“Yes, please,” she said.

He turned and went downstairs. He seemed to her so self-contained, so utterly sure in his movement. How was she to approach him? For he would take not one step towards her. He would only put himself entirely and impersonally at her service, glad to serve her, but keeping himself quite removed from her. She could see he felt real joy in doing anything for her, but any recognition would confuse him and hurt him. Strange it was to her, to have a man going about the house in his shirt-sleeves, his waistcoat unbuttoned, his throat bare, waiting on her. He moved well, as if he had plenty of life to spare. She was attracted by his completeness. And yet, when all was ready, and there was nothing more for him to do, she quivered, meeting his questioning look.

As she sat writing, he placed another candle near her. The rather dense light fell in two places on the overfoldings of her hair till it glistened heavy and bright, like a dense golden plumage folded up. Then the nape of her neck was very white, with fine down and pointed wisps of gold. He watched it as it were a vision, losing himself. She was all that was beyond him, of revelation and exquisiteness. All that was ideal and beyond him, she was that—and he was lost to himself in looking at her. She had no connection with him. He did not approach her. She was there like a wonderful distance. But it was a treat, having her in the house. Even with this anguish for his mother tightening about him, he was sensible of the wonder of living this evening. The candles glistened on her hair, and seemed to fascinate him. He felt a little awe of her, and a sense of uplifting, that he and she and his mother should be together for a time, in the strange, unknown atmosphere. And, when he got out of the house, he was afraid. He saw the stars above ringing with fine brightness, the snow beneath just visible, and a new night was gathering round him. He was afraid almost with obliteration. What was this new night ringing about him, and what was he? He could not recognize himself nor any of his surroundings. He was afraid to think of his mother. And yet his chest was conscious of her, and of what was happening to her. He could not escape from her, she carried him with her into an unformed, unknown chaos.

XI

He went up the road in an agony, not knowing what it was all about, but feeling as if a red-hot iron were gripped round his chest. Without thinking, he shook two or three tears on to the snow. Yet in his mind he did not believe his mother would die. He was in the grip of some greater consciousness. As he sat in the hall of the vicarage, waiting whilst Mary put things for Louisa into a bag, he wondered why he had been so upset. He felt abashed and humbled by the big house, he felt again as if he were one of the rank and file. When Miss Mary spoke to him, he almost saluted.

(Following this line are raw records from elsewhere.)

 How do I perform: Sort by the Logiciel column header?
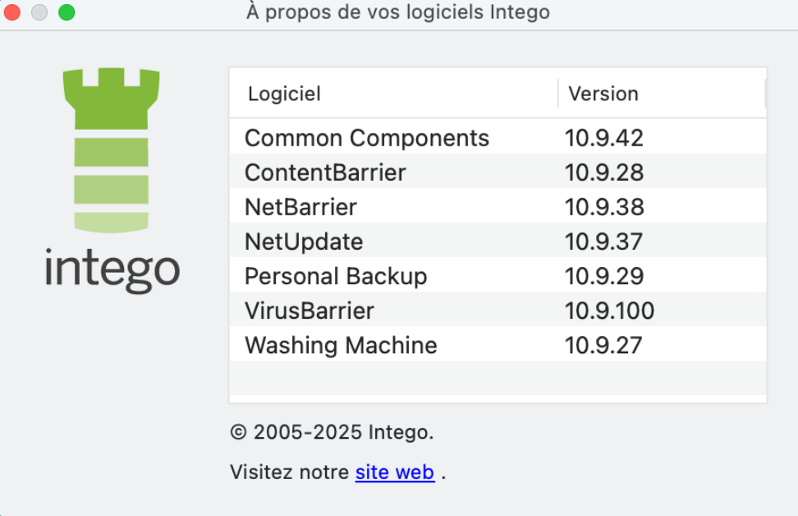[x=284, y=94]
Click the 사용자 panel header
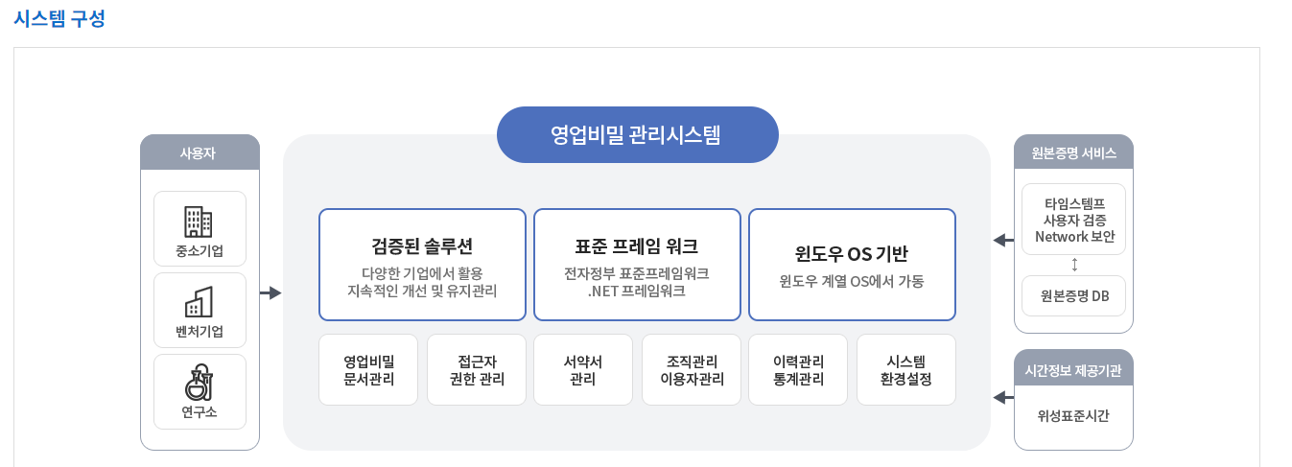The height and width of the screenshot is (467, 1292). tap(200, 152)
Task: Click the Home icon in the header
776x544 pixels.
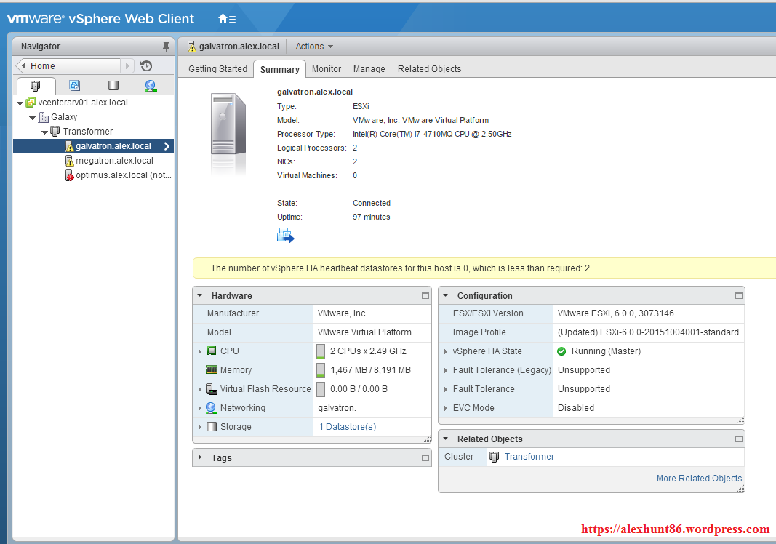Action: 223,20

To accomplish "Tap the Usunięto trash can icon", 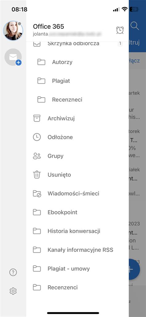I will (37, 175).
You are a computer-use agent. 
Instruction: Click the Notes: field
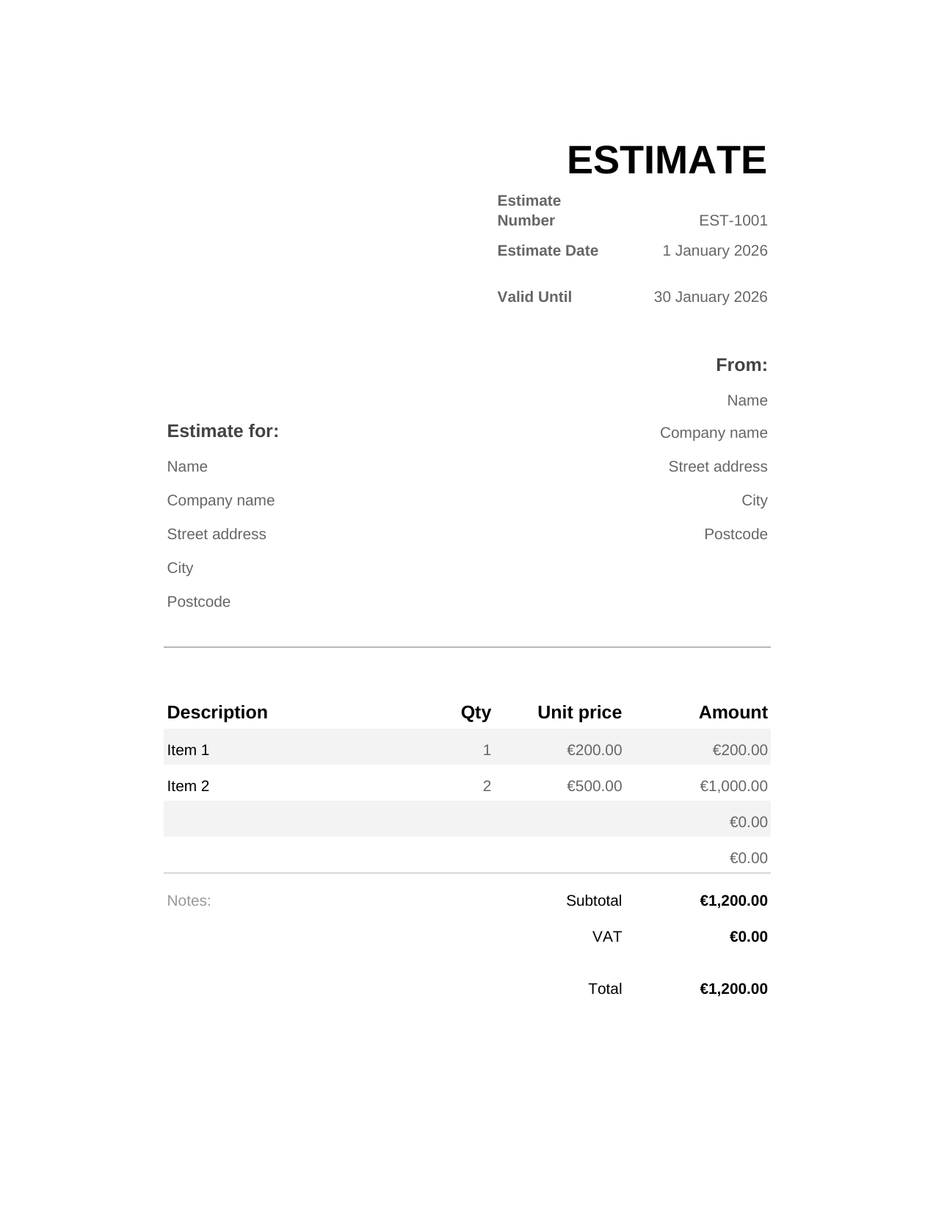189,901
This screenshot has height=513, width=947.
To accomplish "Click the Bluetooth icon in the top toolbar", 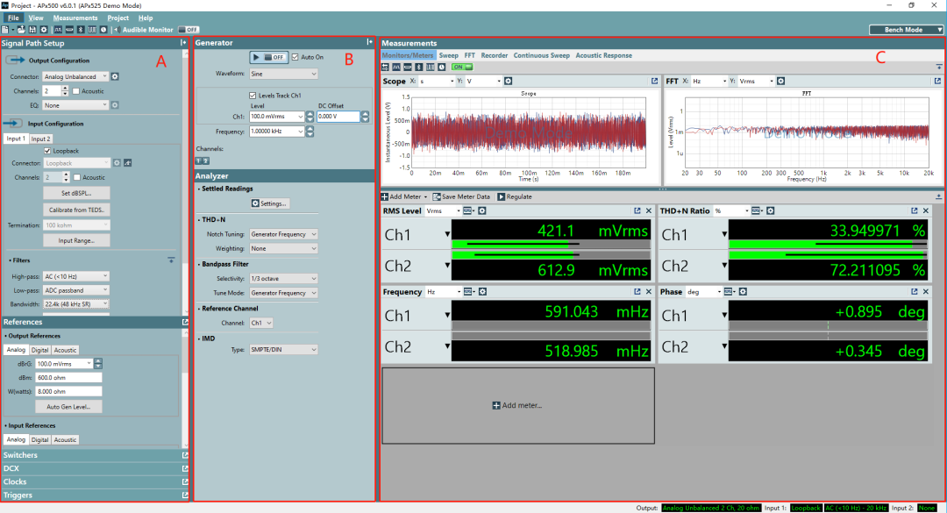I will [78, 30].
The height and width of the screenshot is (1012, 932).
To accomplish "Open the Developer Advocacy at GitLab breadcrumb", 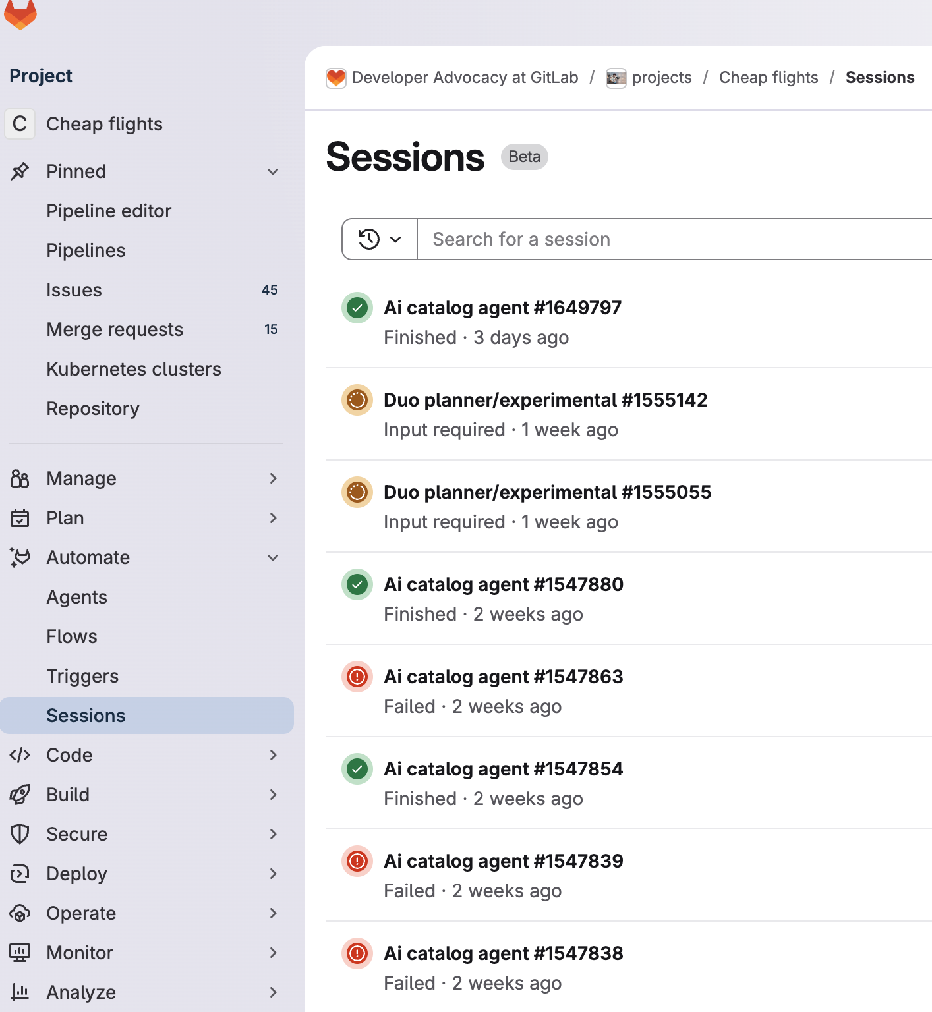I will coord(465,78).
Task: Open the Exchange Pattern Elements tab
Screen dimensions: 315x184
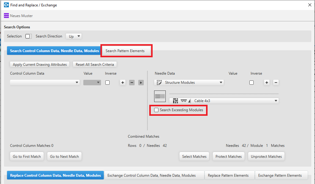Action: [280, 175]
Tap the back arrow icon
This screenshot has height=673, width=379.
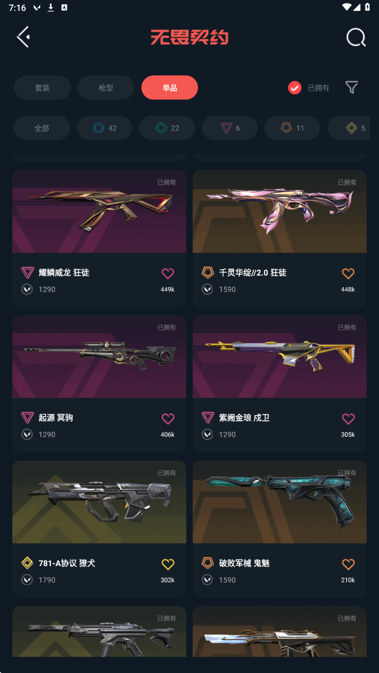click(x=23, y=37)
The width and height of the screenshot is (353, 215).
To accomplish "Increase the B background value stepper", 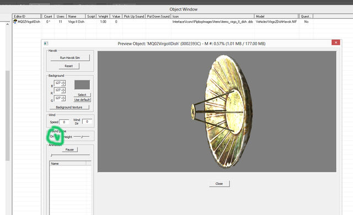I will [x=63, y=82].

“An honest man,” thought Mary. And the patronage was applied as salve to her own sickness. She had station, so she could patronize: it was almost all that was left to her. But she could not have lived without having a certain position. She could never have trusted herself outside a definite place, nor respected herself except as a woman of superior class.

As Alfred came to the latch-gate, he felt the grief at his heart again, and saw the new heavens. He stood a moment looking northward to the Plough climbing up the night, and at the far glimmer of snow in distant fields. Then his grief came on like physical pain. He held tight to the gate, biting his mouth, whispering “Mother!” It was a fierce, cutting, physical pain of grief, that came on in bouts, as his mother’s pain came on in bouts, and was so acute he could scarcely keep erect. He did not know where it came from, the pain, nor why. It had nothing to do with his thoughts. Almost it had nothing to do with him. Only it gripped him and he must submit. The whole tide of his soul, gathering in its unknown towards this expansion into death, carried him with it helplessly, all the fritter of his thought and consciousness caught up as nothing, the heave passing on towards its breaking, taking him further than he had ever been. When the young man had regained himself, he went indoors, and there he was almost gay. It seemed to excite him. He felt in high spirits: he made whimsical fun of things. He sat on one side of his mother’s bed, Louisa on the other, and a certain gaiety seized them all. But the night and the dread was coming on.

Alfred kissed his mother and went to bed. When he was half undressed the knowledge of his mother came upon him, and the suffering seized him in its grip like two hands, in agony. He lay on the bed screwed up tight. It lasted so long, and exhausted him so much, that he fell asleep, without having the energy to get up and finish undressing. He awoke after midnight to find himself stone cold. He undressed and got into bed, and was soon asleep again.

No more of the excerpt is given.